EXERCISE INSTRUCTIONS. Copy out the data word for word. The images are not part of the copy.
..............................
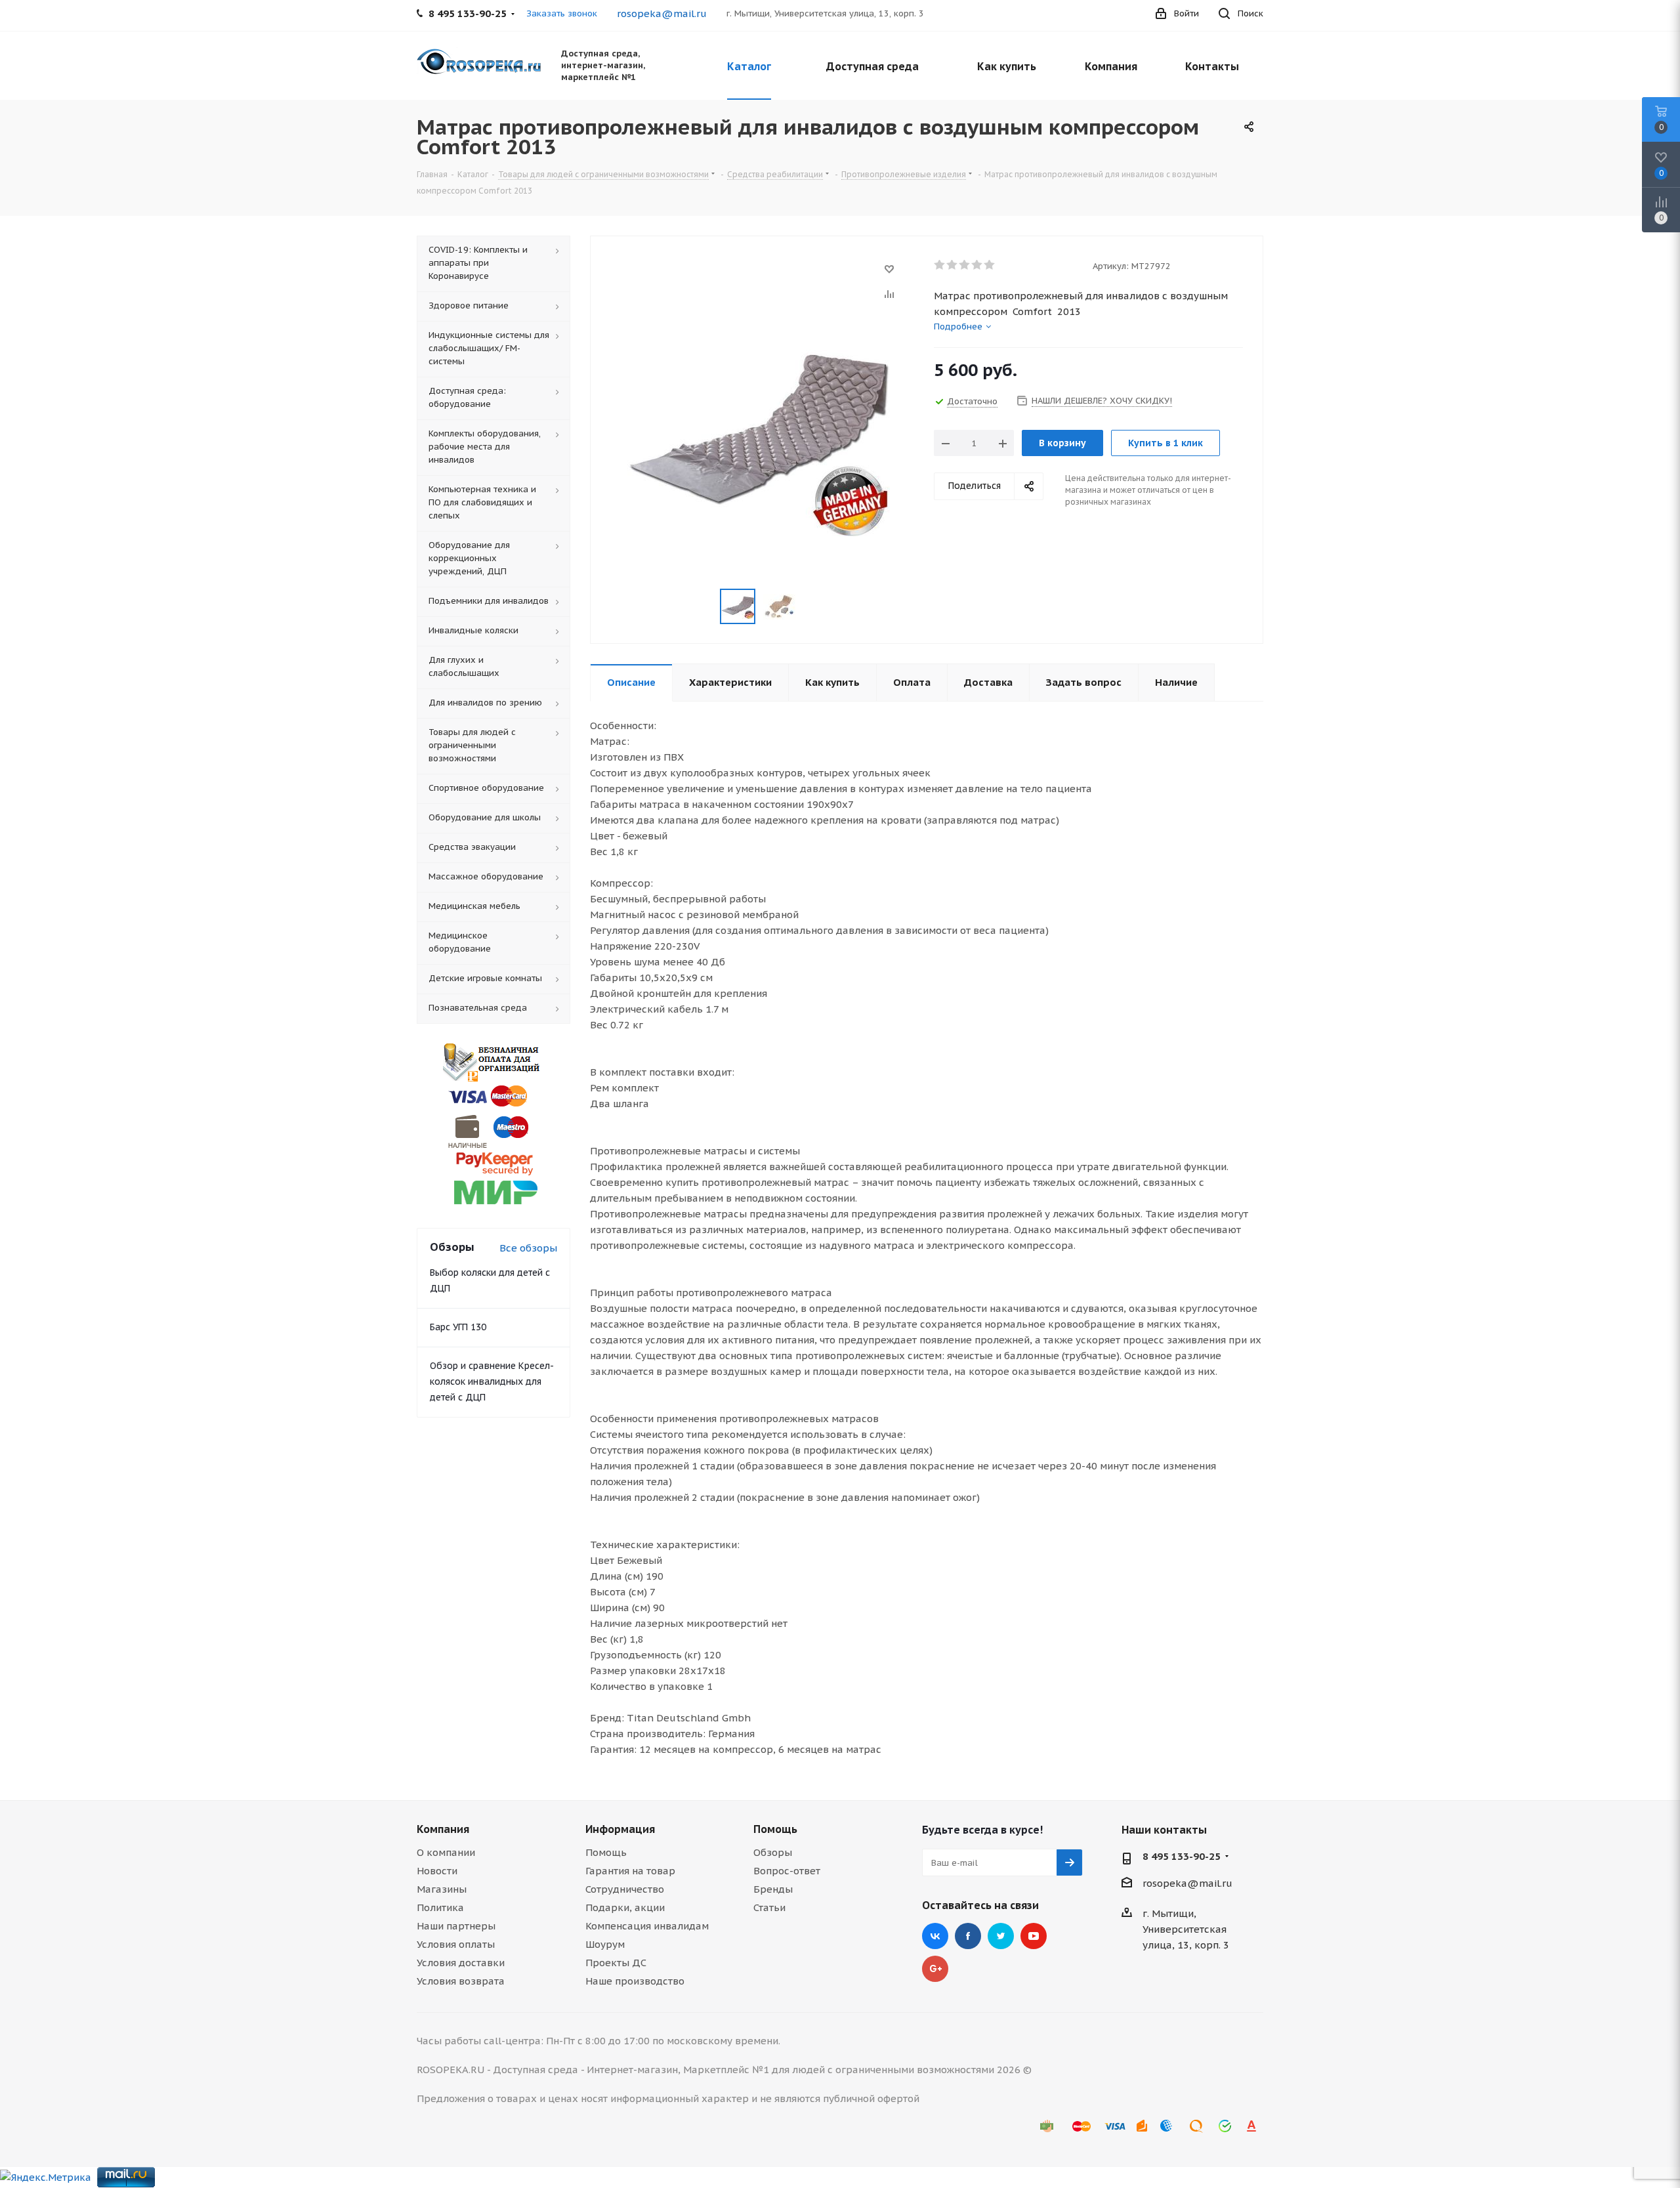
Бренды (773, 1889)
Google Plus (935, 1969)
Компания (443, 1829)
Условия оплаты (456, 1944)
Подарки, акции (625, 1907)
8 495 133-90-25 (1182, 1856)
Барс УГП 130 (458, 1327)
..............................
REPLY TO THE EXERCISE.
Бренды (773, 1889)
Google Plus (935, 1969)
Компания (443, 1829)
Условия оплаты (456, 1944)
Подарки, акции (625, 1907)
8 495 133-90-25 (1182, 1856)
Барс УГП 130 (458, 1327)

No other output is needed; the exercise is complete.